→ **Aim of the exercise**: Please reproduce every line of the data below exactly, with nothing added or changed.

→ **Records provided**:
__________

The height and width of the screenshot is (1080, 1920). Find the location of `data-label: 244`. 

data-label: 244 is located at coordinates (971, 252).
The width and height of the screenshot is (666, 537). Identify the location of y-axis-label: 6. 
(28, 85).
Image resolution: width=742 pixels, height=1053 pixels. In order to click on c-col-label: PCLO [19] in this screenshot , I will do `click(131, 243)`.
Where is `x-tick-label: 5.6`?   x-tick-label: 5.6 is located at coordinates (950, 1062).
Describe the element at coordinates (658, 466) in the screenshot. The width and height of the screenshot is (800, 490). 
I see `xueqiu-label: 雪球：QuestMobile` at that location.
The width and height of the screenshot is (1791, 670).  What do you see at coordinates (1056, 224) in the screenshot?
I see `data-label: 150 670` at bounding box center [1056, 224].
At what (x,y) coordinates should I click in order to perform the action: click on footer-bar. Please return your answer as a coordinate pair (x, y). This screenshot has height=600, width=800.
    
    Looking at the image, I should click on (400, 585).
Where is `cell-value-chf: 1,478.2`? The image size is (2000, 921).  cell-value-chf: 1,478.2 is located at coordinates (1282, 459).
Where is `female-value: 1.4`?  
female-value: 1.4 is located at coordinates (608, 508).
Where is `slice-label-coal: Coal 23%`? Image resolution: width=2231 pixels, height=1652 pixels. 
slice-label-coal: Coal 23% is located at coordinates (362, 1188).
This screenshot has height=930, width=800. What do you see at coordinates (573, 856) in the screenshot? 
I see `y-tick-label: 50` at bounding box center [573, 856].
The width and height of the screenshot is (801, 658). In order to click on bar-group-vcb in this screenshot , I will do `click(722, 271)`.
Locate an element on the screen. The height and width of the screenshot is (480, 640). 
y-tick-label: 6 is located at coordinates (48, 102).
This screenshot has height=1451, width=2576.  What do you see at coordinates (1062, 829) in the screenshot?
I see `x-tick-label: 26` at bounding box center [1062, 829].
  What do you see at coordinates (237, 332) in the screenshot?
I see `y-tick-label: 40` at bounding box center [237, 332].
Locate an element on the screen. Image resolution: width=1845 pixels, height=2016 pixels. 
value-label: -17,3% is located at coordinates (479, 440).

__________

→ **Solved problem**:
The height and width of the screenshot is (1080, 1920). Find the location of `data-label: 244`. 

data-label: 244 is located at coordinates (971, 252).
The width and height of the screenshot is (666, 537). Identify the location of y-axis-label: 6. 
(28, 85).
Image resolution: width=742 pixels, height=1053 pixels. In order to click on c-col-label: PCLO [19] in this screenshot , I will do `click(131, 243)`.
Where is `x-tick-label: 5.6`?   x-tick-label: 5.6 is located at coordinates (950, 1062).
Describe the element at coordinates (658, 466) in the screenshot. The width and height of the screenshot is (800, 490). 
I see `xueqiu-label: 雪球：QuestMobile` at that location.
The width and height of the screenshot is (1791, 670).  What do you see at coordinates (1056, 224) in the screenshot?
I see `data-label: 150 670` at bounding box center [1056, 224].
At what (x,y) coordinates should I click in order to perform the action: click on footer-bar. Please return your answer as a coordinate pair (x, y). This screenshot has height=600, width=800.
    
    Looking at the image, I should click on (400, 585).
Where is `cell-value-chf: 1,478.2`? The image size is (2000, 921).  cell-value-chf: 1,478.2 is located at coordinates (1282, 459).
Where is `female-value: 1.4`?  
female-value: 1.4 is located at coordinates (608, 508).
Where is `slice-label-coal: Coal 23%`? Image resolution: width=2231 pixels, height=1652 pixels. 
slice-label-coal: Coal 23% is located at coordinates (362, 1188).
This screenshot has height=930, width=800. What do you see at coordinates (573, 856) in the screenshot? 
I see `y-tick-label: 50` at bounding box center [573, 856].
The width and height of the screenshot is (801, 658). In order to click on bar-group-vcb in this screenshot , I will do `click(722, 271)`.
Locate an element on the screen. The height and width of the screenshot is (480, 640). 
y-tick-label: 6 is located at coordinates (48, 102).
This screenshot has height=1451, width=2576.  What do you see at coordinates (1062, 829) in the screenshot?
I see `x-tick-label: 26` at bounding box center [1062, 829].
  What do you see at coordinates (237, 332) in the screenshot?
I see `y-tick-label: 40` at bounding box center [237, 332].
Locate an element on the screen. Image resolution: width=1845 pixels, height=2016 pixels. 
value-label: -17,3% is located at coordinates (479, 440).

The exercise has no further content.